Diesmal sahen die Teilnehmer*innen der performativen Ethnographie zuerst ein Live-EKG eines Patienten und eines gesunden Freiwilligen. Dr. Lemes und Schwester Ursula gaben eine allgemeine Einführung in Herzrhythmuserkrankungen und erklärten, was die Maschine erkennt, wie sie misst und wie sie beurteilen kann welches das gesunde und welches das erkrankte Herz ist. Danach gab Dr. Prof. Götte Einblicke, in welchen Bereichen der Herzrhythmusstörungen KI bereits angewandt wird und wo er das meiste Potenzial für ihr Forschungsprojekt MAESTRIA sieht. Dieser theoretische Loop war gefolgt von einem Livestream in den Operationssaal, wo Prof. Dr. Pürerfellner eine Routineoperation bei Herzrhythmusstörungen durchführte. Es gab Zeit für Fragen an die Ärzte und Ärztinnen und ein Gespräch über die gewonnenen Eindrücke. Zu guter Letzt hatten die Teilnehmer*innen Zeit, ihre Gedanken zu formulieren und ein Beobachtungsstatement zu verfassen, das gefilmt wurde und für die nächste Kunstwerk-Iteration verwendet werden wird.
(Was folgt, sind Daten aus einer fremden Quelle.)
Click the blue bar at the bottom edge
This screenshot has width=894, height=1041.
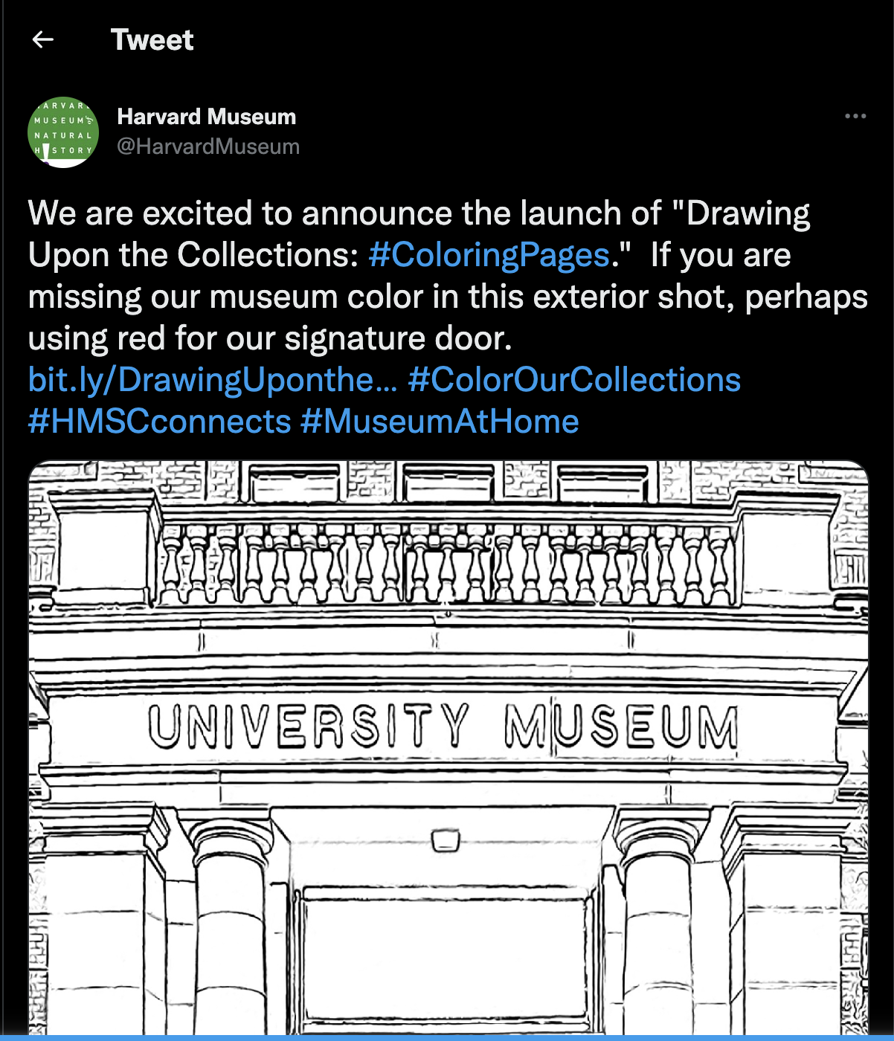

Im Rahmen dieser ArtScience Residency, die von der ArtCollection Deutsche Telekom im Jahr 2023 ermöglicht wurde, konnte Špela Petrič verschiedene kritische Punkte der KI im Gesundheitswesen angehen und dabei ein breites Spektrum an Methoden anwenden: von der künstlerischen Forschung über Mapping und Videoessay sowie Audiomaps und vor allem die Arbeit mit der Öffentlichkeit durch performative Ethnografien. Ich habe das Gefühl, dass dies erst der Anfang einer weitreichenden künstlerischen Erkundung des grundlegenden Themas der KI im Gesundheitswesen ist. Dank der Unterstützung des Teams hinter der Art Collection Deutsche Telekom konnten wir diese Idee mit so viel Bildungs- und Sensibilisierungspotenzial auf den Weg bringen.
Dieses Kunstwerk entstand im Rahmen der ArtScience Residency, ermöglicht durch die Partnerschaft der Ars Electronica und der Deutschen Telekom und mit Unterstützung des Sustainable AI Lab der Universität Bonn.